One of their goals on that trip was to visit computer science students at the University of Information Science, as well as young Cuban Internet users. Another goal, it's easy to guess, was to meet with cultural figures like Kcho, and also key figures in the Cuban government.
Put another way, Google has been making friends and laying the groundwork for a future when the Cuban government allows greater and better Internet access.
The author discusses the popularity of Google Cardboard with Cubans at the Museo Orgánico Romerillo.
No, Google isn't laying fiber, launching balloons or installing equipment all over Cuba. It's not planning to sprinkle fast, free, magic Google Wi-Fi all over the island.
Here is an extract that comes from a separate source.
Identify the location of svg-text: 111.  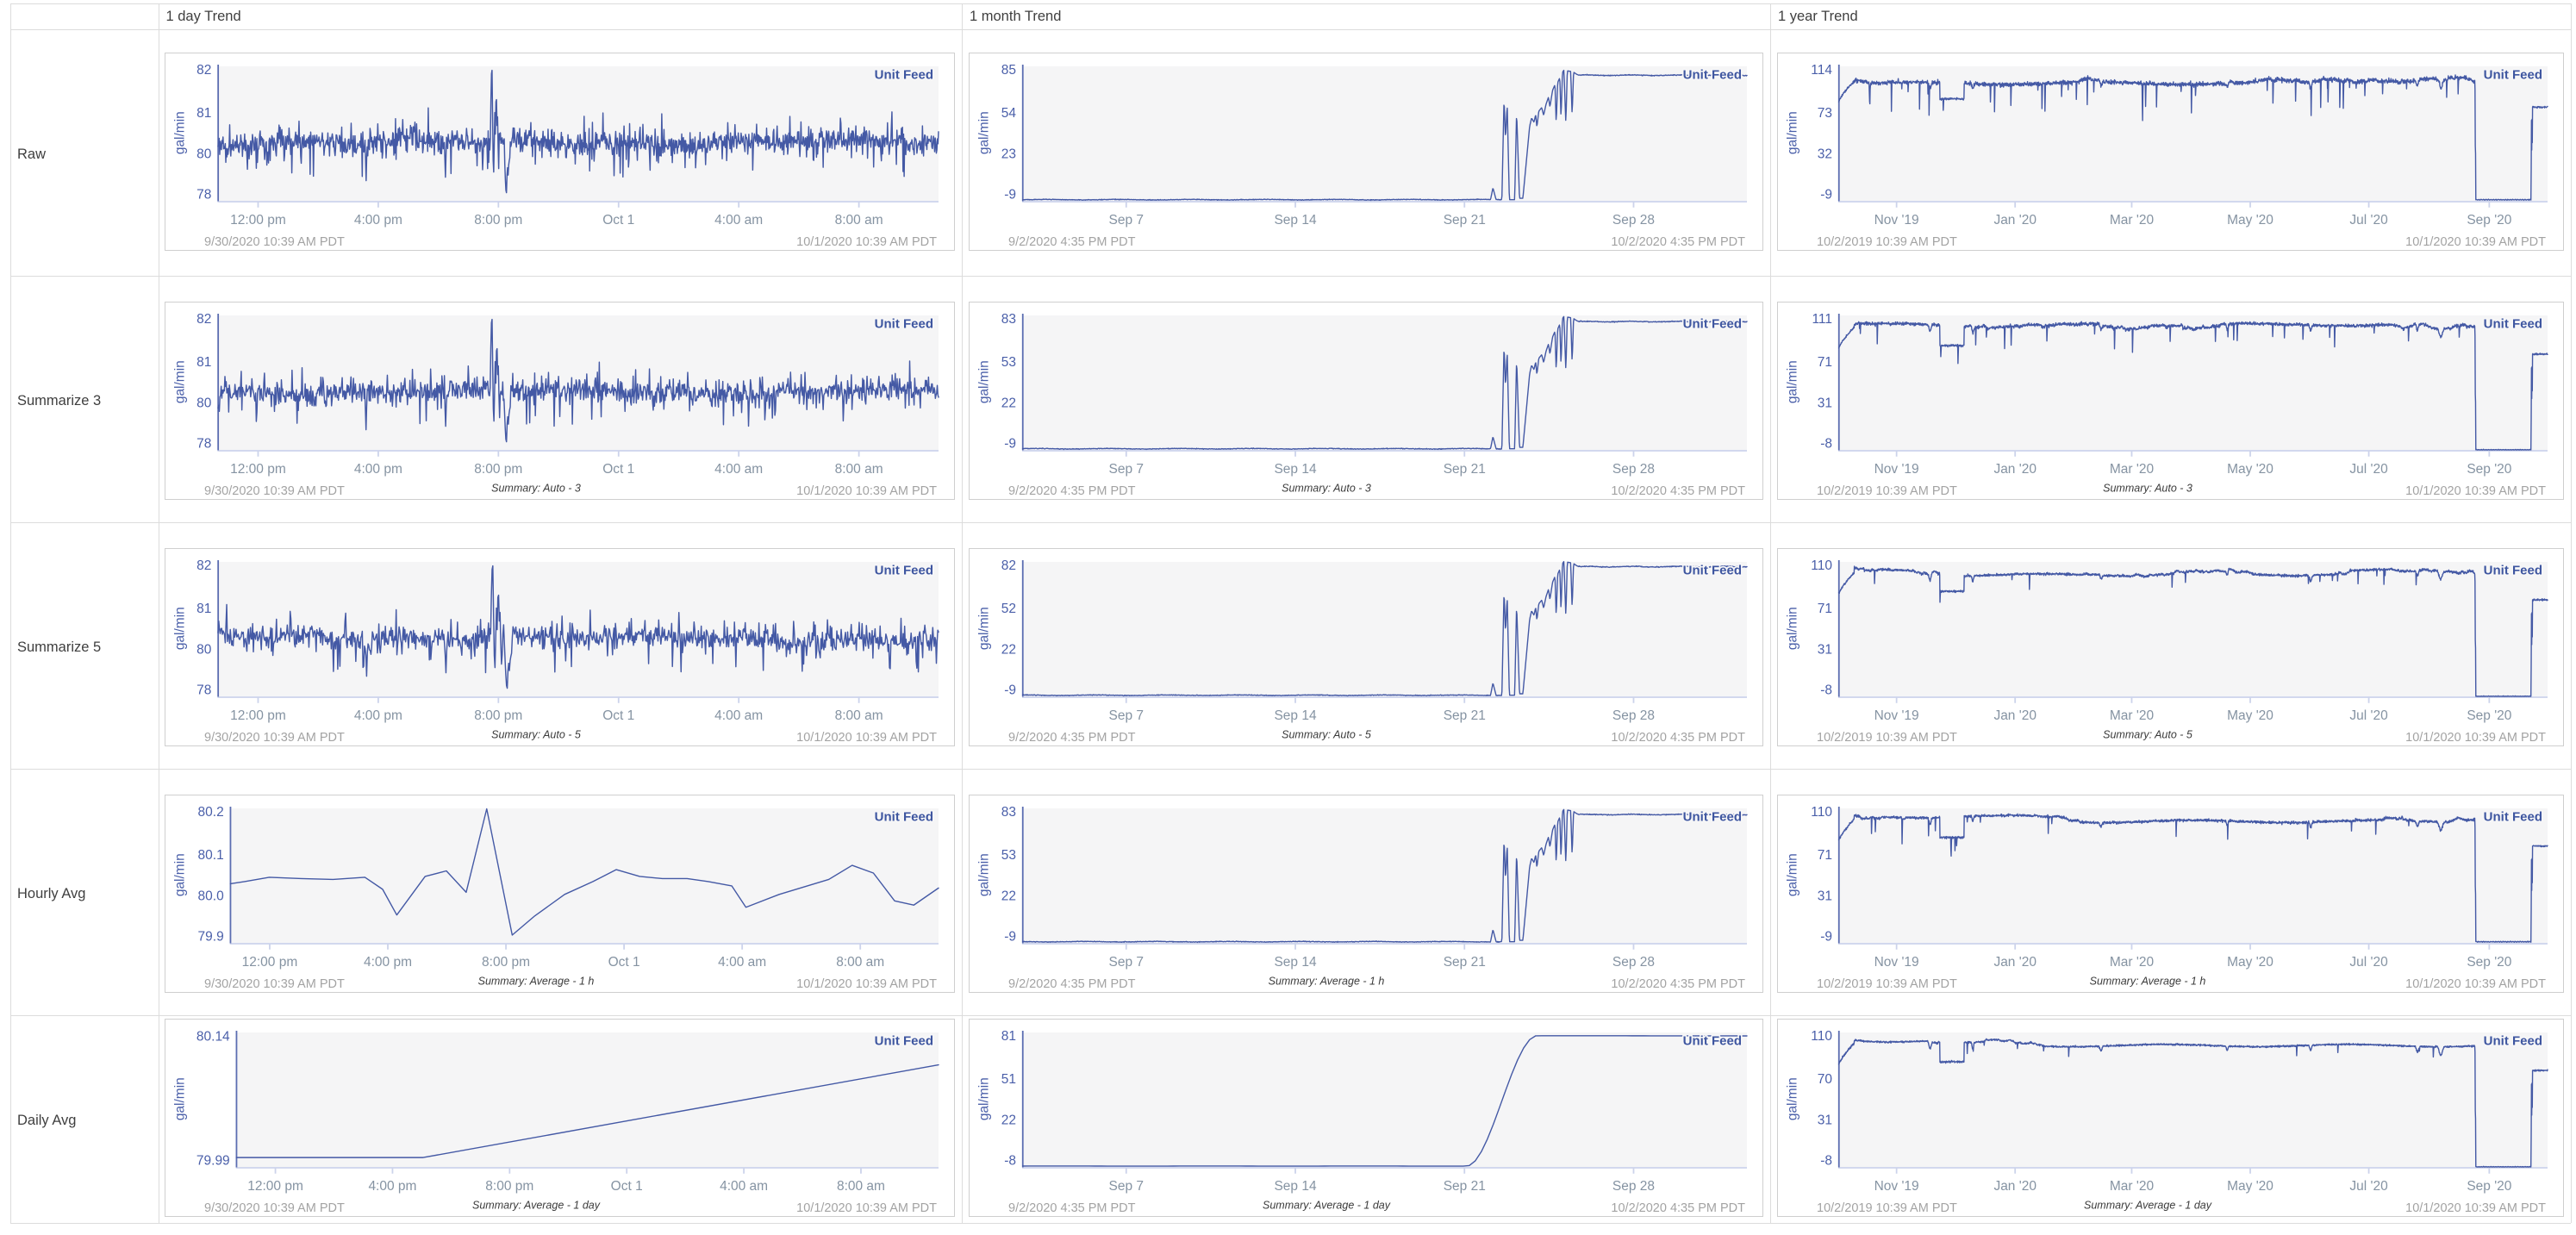
(1822, 319).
The best Google can do for now is make friends and influence people.
Cuba won't join the rest of the world in ubiquitous Internet access until the Cuban government either becomes less repressive, or falls out of power. When that happens, Google, as the dominant and best-connected tech brand, will be ready.
Until then, no amount of magic Google pixie dust can help the Cuban people.